How is Alibaba’s Quick Commerce Shaking up the Market?

Chinese e-commerce company, Alibaba, has surpassed analysts' expectations for its quarterly review.
The company has reported strong growth, largely driven by its one-hour delivery options.
Its steady investments into AI has helped the company grow, as has its diversification into different markets.
Surpassing expectations
Alibaba is a leading B2b e-commerce platform, enabling simplified global sourcing. It offers AI-powered B2B sourcing solutions, covering end-to-end operations. It supports businesses throughout product search, online order placement, payment, inspection, logistics and after-sales support. Through this, it helps businesses around the world grow, due to simple and efficient sourcing processes.
Its solutions empower global small and medium-sized businesses to accelerate international growth by accessing more opportunities and undertaking digital trade. Through Alibaba, businesses can streamline ordering, from search to fulfillment, with full transparency and management of suppliers.
Now, it has released its quarterly revenue, surpassing analysts estimations. The company reported a second quarterly revenue of 247.80 billion yuan (US$35bn), beating the estimates of 242.65 billion yuan (US$34.3bn). Despite this, it missed adjusted profit estimates of 5.49 yuan (US$0.78) per American Depository Share at 4.36 yuan (US$0.62).
AI investments
Major players in China's 'quick commerce' sectors have been spending billions on their logistics, in an attempt to ensure low-wait time delivery and profit off market shares. To ensure it stays ahead of competitors, Alibaba has been heavily investing in artificial intelligence (AI). Earlier this year, the company noted a planned expense of 380 billion yuan (US$53.7bn) across three years into AI and cloud infrastructure.
Since then, Alibaba CEO, Eddie Wu, said this could grow in order to keep up with customer demand and mitigate supply chain challenges.
"We will be investing in AI infrastructure aggressively, the 380 billion yuan investment we previously mentioned might be on the small side given the customer demand," Eddie said.
Despite the company's 53% fall in net profit - to 20.61 billion yuan (US$2.9bn) - as a result of heavy investments, analysts believe these will evolve into long-term advantages for the retailer.
Shifting focus
Alibaba has recently began a shift into a consumer-facing focus, which has helped grow its profit significantly. Its diversified business is helping it stay ahead of competitors in the instant retail sector. After the release of its quarterly review, US-listed shares of the company opened up 2%.

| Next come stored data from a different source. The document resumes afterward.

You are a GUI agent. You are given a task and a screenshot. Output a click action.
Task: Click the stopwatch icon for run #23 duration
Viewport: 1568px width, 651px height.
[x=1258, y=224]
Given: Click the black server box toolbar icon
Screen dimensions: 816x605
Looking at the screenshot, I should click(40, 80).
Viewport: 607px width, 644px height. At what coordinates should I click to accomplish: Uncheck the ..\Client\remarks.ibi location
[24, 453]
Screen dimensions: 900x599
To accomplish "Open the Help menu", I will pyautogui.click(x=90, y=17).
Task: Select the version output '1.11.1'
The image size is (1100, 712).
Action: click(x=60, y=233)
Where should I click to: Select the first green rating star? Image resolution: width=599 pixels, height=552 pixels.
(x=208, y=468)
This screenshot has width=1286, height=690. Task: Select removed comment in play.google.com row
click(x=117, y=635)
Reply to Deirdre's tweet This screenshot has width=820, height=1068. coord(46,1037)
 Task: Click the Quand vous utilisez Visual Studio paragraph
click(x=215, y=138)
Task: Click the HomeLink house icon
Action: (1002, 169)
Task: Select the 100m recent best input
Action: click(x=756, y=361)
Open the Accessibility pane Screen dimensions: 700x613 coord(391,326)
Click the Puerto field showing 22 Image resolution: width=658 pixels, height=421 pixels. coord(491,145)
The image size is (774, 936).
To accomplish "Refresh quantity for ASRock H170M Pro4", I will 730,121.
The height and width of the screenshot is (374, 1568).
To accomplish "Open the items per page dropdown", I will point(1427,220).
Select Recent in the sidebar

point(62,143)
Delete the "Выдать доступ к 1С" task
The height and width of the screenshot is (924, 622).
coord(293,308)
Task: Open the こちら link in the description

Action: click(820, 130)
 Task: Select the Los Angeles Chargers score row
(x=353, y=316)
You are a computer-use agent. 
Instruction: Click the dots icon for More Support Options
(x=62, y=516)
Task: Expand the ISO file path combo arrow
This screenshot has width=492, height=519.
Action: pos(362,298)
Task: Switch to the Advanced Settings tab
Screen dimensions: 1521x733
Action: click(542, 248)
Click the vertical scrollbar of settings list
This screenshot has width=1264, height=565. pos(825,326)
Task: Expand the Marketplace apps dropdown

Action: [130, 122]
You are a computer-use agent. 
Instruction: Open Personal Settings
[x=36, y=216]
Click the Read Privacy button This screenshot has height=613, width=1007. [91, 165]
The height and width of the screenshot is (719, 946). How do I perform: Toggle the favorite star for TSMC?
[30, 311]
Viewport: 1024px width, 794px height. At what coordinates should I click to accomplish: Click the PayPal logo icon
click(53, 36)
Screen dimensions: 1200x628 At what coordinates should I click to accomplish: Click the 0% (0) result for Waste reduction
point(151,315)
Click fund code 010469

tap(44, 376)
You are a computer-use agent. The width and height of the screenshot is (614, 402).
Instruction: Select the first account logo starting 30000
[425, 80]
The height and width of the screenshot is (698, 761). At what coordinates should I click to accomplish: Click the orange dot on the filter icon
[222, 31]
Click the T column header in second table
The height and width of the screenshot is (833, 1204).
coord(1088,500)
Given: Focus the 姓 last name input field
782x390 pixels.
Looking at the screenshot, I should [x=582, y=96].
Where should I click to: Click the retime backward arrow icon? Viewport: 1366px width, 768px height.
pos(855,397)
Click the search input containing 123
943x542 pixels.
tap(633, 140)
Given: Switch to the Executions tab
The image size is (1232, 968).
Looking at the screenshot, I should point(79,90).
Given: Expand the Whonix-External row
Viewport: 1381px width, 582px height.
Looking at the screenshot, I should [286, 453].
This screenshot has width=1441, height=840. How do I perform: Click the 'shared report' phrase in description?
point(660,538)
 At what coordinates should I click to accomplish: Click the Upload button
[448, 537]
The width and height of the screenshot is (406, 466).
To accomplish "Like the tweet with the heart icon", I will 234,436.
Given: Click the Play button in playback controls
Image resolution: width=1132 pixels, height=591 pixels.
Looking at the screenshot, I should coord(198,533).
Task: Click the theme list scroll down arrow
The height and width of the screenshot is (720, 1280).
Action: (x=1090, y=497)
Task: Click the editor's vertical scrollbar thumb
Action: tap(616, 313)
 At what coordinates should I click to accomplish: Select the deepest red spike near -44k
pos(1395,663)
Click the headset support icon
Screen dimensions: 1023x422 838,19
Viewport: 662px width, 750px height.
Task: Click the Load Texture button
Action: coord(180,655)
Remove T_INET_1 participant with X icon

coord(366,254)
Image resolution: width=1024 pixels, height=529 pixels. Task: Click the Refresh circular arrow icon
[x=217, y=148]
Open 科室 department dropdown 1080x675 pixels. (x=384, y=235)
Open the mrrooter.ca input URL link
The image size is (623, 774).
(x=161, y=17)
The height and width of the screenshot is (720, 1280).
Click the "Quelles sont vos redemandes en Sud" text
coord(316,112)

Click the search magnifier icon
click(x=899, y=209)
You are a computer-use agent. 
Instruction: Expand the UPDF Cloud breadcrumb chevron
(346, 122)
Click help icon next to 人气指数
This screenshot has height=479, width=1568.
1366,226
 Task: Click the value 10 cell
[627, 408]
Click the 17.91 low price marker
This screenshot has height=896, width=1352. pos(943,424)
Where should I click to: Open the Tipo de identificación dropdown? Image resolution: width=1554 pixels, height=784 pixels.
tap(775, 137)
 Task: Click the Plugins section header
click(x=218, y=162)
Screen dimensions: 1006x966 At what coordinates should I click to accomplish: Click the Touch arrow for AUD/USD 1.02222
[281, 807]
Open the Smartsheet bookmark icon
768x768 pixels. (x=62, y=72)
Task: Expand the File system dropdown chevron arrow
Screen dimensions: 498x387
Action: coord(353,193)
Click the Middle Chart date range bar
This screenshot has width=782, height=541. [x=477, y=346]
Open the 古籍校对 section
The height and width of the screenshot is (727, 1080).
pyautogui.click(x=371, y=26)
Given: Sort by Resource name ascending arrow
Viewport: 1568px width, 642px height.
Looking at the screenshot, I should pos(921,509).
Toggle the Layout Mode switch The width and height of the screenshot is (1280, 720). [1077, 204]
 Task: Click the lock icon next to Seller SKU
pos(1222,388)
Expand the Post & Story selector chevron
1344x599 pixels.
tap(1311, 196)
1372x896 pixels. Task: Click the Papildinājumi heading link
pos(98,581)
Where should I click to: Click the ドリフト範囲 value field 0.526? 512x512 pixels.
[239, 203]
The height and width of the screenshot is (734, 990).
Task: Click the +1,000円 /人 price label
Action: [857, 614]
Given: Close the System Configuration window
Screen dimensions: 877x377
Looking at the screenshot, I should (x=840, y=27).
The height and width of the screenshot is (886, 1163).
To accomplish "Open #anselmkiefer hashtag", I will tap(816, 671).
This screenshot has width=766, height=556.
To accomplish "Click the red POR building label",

Heavy discounting and subsidies from Alibaba and its competitors have raised investor concerns about significant cash burn, but Alibaba is confident in its growing profits. Its instant retail business has helped improve unit economics in recent months, with the company reporting its cost per order has halved since the summer.
Alibaba has previously lagged behind in consumer AI markets, due to its focus on enterprise clients. Now, though, it is investing into its consumer operations and is seeing a steady growth in that sector.
Its expansion into the consumer AI market comes with the launch of a free app, which had more than 10 million downloads in its first week. This comes in the middle of a price war in China's domestic AI market, resulting in rivals slashing prices and creating solutions to remain in the top spot.